Of the turtles or hicoteas of this Island of Hispaniola.
Translated by Adele Birkenes ’20
Sea turtles are very large. I have seen them many times sleeping on the surface of the sea, on the grand Ocean, and when a ship passes by at full sail, they do not feel it or wake up, so much so that many times they are taken while sleeping. I have also seen them on the surface of the water two by two, so involved in intercourse or the venereal act that the seamen go into the water and disrupt them and load them onto the caravels. On the coast of the mainland, and especially in the town of Acla and other parts, I have seen some whose top shells are seven or eight spans long, and four, five or more spans wide, the length and the width in proportion to each other, and some are so large that five or six men are needed to carry just one of them with great effort. They are of the same shape as the galápagos or land turtles of Spain, except they are larger, as I have described. They leave the sea and lay their eggs in the sandy areas of the beaches, making a hole in the sand that they cover with the same sand, laying up to three or five hundred eggs at a time, more or less. The heat of the sun and the providence of Mother Nature will help them hatch, ad putrefactionem, and turn them into many other turtles. These eggs, of which the females are full when they are killed, are very good. They are round and all yolk, without whites or shell, and the largest are the size of walnuts or smaller, and some of them are very small, like what would usually be found in a hen. When the Christians or the Indians find the turtles’ tracks in the sand (which they make with their flippers), they follow the tracks or traces, and in finding the turtles, they turn them on their backs with a stick, and there they stay since to their great sorrow they cannot move after being turned over, and they find many of them when they come ashore to lay eggs, as I have described.
Those who have not seen or read about them will think that in these and other things I exaggerate; but in truth I hold back, for I am fond of not losing my credit and of conserving it to the best of my ability. And to this purpose I sometimes look for corroboration in ancient authors, so that I can be believed as a modern author who speaks of what he has witnessed, describing for those far away from our Indies what those who are here and are not blind have seen. And to this purpose, anyone who doubts what I have told of these animals can read Pliny,[1] who will tell you that in the Indian Ocean there are huge turtles, so big that the bone or shell of one is enough to cover a habitable house. And he says more: that between the islands of the Red Sea they sail on these shells instead of boats. And he who has read this author and others will see that I do not claim as much as they write; yet my testimony is stronger than Pliny’s, since he does not claim to have seen them, while I can say that I have eaten them many times, which is a common and well-known thing here, something frequently experienced and constantly seen.

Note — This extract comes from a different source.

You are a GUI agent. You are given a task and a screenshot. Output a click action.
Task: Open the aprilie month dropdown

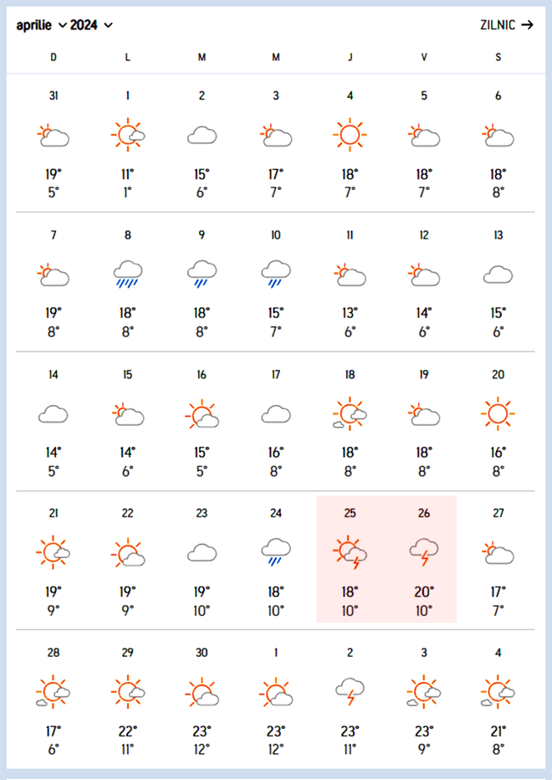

They are a delicacy and safe to eat no matter the quantity, and not so unpalatable as other fish, even if eaten frequently.
The smaller turtles, which the Indians call hicoteas or jicoteas are two spans long at most, and many of them smaller. These can be found in lakes and many parts of Hispaniola; they are sold in the streets and plazas of the city of Santo Domingo every day, and they are a healthy thing to eat. And they are one species of turtles, and there is no difference in the form of them, only in their size and largeness, and these small ones are the ones the Indians call hicoteas.